Two-Photon-Microscope Smashes Speed Records

A new microscope breaks a long-standing speed limit, recording footage of brain activity 15 times faster than scientists once believed possible. It gathers data quickly enough to record neurons’ voltage spikes and release of chemical messengers over large areas, moni­toring hundreds of synapses simul­taneously – a giant leap for the powerful imaging technique of two-photon micro­scopy.

The SLAP microscope is a new kind of two-photon microscopy that can capture fleeting neural activity at unprecedented spatiotemporal resolution. (Source: M. Staley, HHMI)

The trick lies not in bending the laws of physics, but in using knowledge about a sample to compress the same information into fewer measure­ments. Scientists at the Howard Hughes Medical Institute’s Janelia Research Campus have used the new micro­scope to watch patterns of neuro­transmitter release onto mouse neurons. Until now, it’s been impossible to capture these milli­second-timescale patterns in the brains of living animals.

Scientists use two-photon imaging to peer inside opaque samples like living brains that are impene­trable with regular light microscopy. These micro­scopes use a laser to excite fluorescent molecules and then measure the light emitted. In classic two-photon micro­scopy, each measurement takes a few nanoseconds; making a video requires taking measure­ments for every pixel in the image in every frame. That, in theory, limits how fast one can capture an image, says Kaspar Podgorski, a fellow at Janelia. “You’d think that’d be a funda­mental limit – the number of pixels multiplied by the minimum time per pixel,” he says. “But we’ve broken this limit by compressing the measure­ments.” Previously, that kind of speed could only be achieved over tiny areas.

The new tool – Scanned Line Angular Projection micro­scopy, or SLAP – makes the time-consuming data-collection part more efficient in a few ways. It compresses multiple pixels into one measure­ment and scans only pixels in areas of interest, thanks to a device that can control which parts of the image are illu­minated. A high-resolution picture of the sample, captured before the two-photon imaging begins, guides the scope and allows scientists to decompress the data to create detailed videos.

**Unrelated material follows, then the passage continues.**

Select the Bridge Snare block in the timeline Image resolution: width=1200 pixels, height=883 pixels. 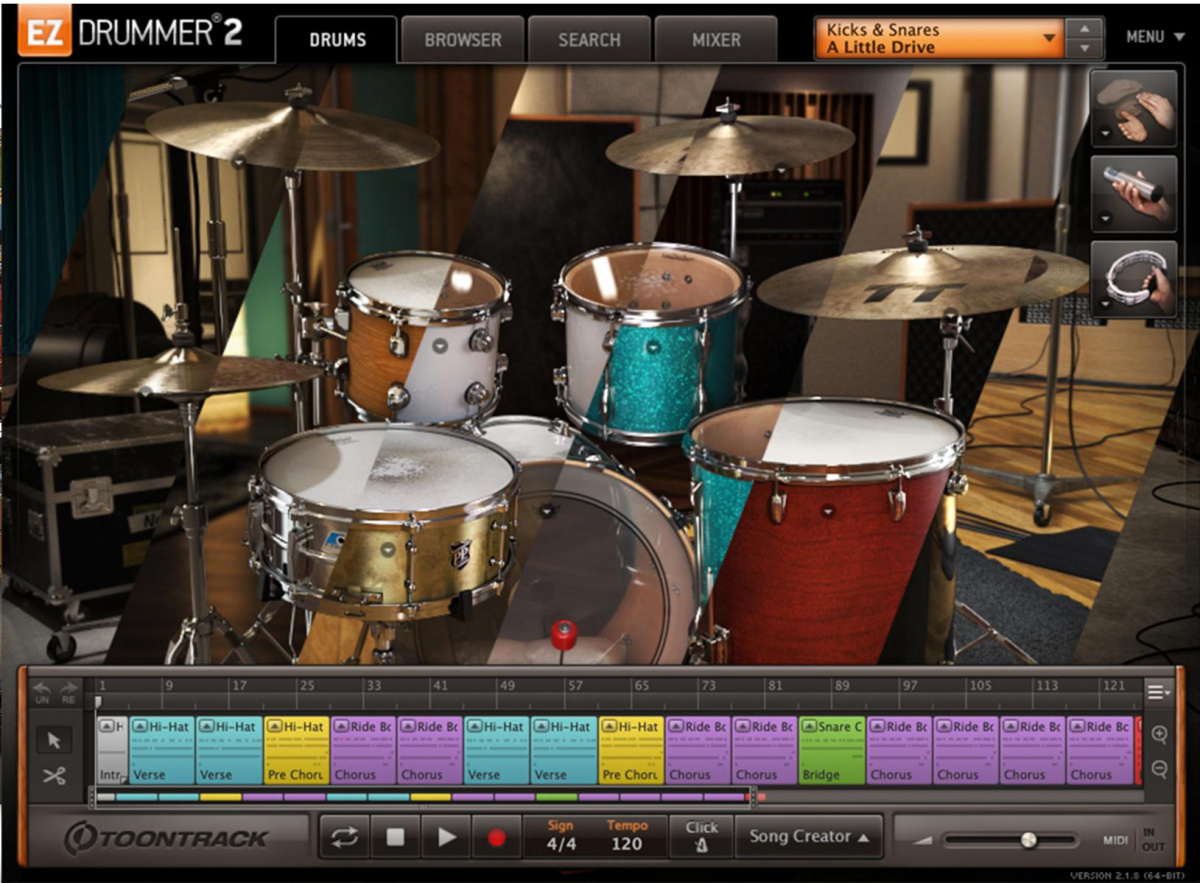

Much like a CT scanner, which builds up an image by scanning a patient from different angles, SLAP sweeps a beam of light across a sample along four different planes. Instead of recording each pixel in the beam’s path as an indi­vidual data point, the scope compresses the points in that line together into one number. Then, computer programs unscramble the lines of pixels to get data for every point in the sample – sort of like solving a giant Sudoku puzzle.

In the time it takes SLAP to scan the whole sample, a tradi­tional scope going pixel-by-pixel would cover just a small fraction of an image. This speed allowed Podgorski’s team to watch in detail how glutamate, an important neuro­transmitter, is released onto different parts of mouse neurons. In the mouse visual cortex, for example, they identi­fied regions on neurons’ dendrites where many synapses seem to be active at the same time. And they tracked neural activity patterns migrating across the mouse’s cortex as an object moved across its visual field.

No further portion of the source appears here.